Laurel Gitlen
261 Broome Street, 212-274-0761
East Village / Lower East Side
September 7 - October 5, 2008
Reception: Friday, September 12, 6 - 9 PM
Web Site
Nicholas Frank Corin Hewitt Jessica Jackson Hutchins Jamie Isenstein Xylor Jane On Kawara Anissa Mack Will Rogan Josh Shaddock Allyson Vieira
Small A Projects is pleased to announce the inaugural exhibition in our new space, 200597214100022008. Concerned with the ways that we track time, mark milestones and anniversaries, and monitor transitions, decomposition and obsolescence, the exhibition is also about the codes and methods that locate histories, both personal and public.
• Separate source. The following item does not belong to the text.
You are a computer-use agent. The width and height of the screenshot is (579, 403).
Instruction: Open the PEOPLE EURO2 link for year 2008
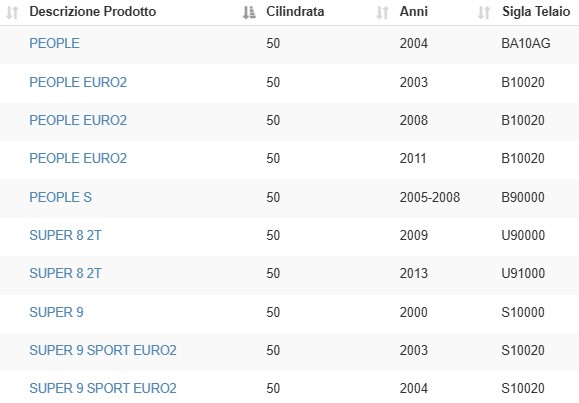[78, 120]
As we endeavored to move Small A Projects from Portland, Oregon (zip code 97214) to the Lower East Side (zip code 10002), we became acutely aware of the lists of numbers, dates, addresses, and financial sums that obliquely defined and memorialized our cross-country travel, shipping, space-hunting, lease negotiation and renovations. Moreover, we became sentimental about our brief but significant history since opening the gallery in an industrial building in Southeast Portland (2005) to our new location on Broome Street in Manhattan (2008).
Hence, our first New York exhibition is about tracking shifts in time and location and includes many artists that worked with us in Portland. An On Kawara triptych made the physical trip from Oregon and Xylor Jane, invited to show at the gallery in Portland in 2005, finally makes her Small A debut only a few blocks from her gallery.
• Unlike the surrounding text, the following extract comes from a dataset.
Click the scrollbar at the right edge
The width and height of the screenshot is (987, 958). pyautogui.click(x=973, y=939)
Corin Hewitt’s photographs, made during a performance in 2007, mark transient and unstable moments in a continuum of cooking, sculpture, decomposition, and photographic manipulation. Jamie Isenstein’s sculpture posits an eternal flame as a palliative for a body atop a bicycle and Josh Shaddock’s calendar exploits the rhythm of the Gregorian calendar substituting a 1980 calendar for our 2008 one (it works just fine).
Xylor Jane’s Julian Days painting employs a little-used astronomical calendar that consists solely of integers. An On Kawara triptych and an Anissa Mack sculpture depict specific dates and anniversaries that may or may not seem immediately significant but point to time spent in a location (or studio) via language, font, and convention.
Jessica Hutchins’ Wave captures water in perpetual motion while plastic objects embedded in its surface locate the work in the 1990’s. A painting by Nicholas Frank references the origins of the geologic world and art-making, and Allyson Vieira’s plaster sculpture alludes to the transference of history and culture via objects and empire.
Finally, Will Rogan’s video, Collapse attempts to capture the immediate past and the immediate future right at the point where they collide. We hope that this exhibition does something similar for our own trajectory.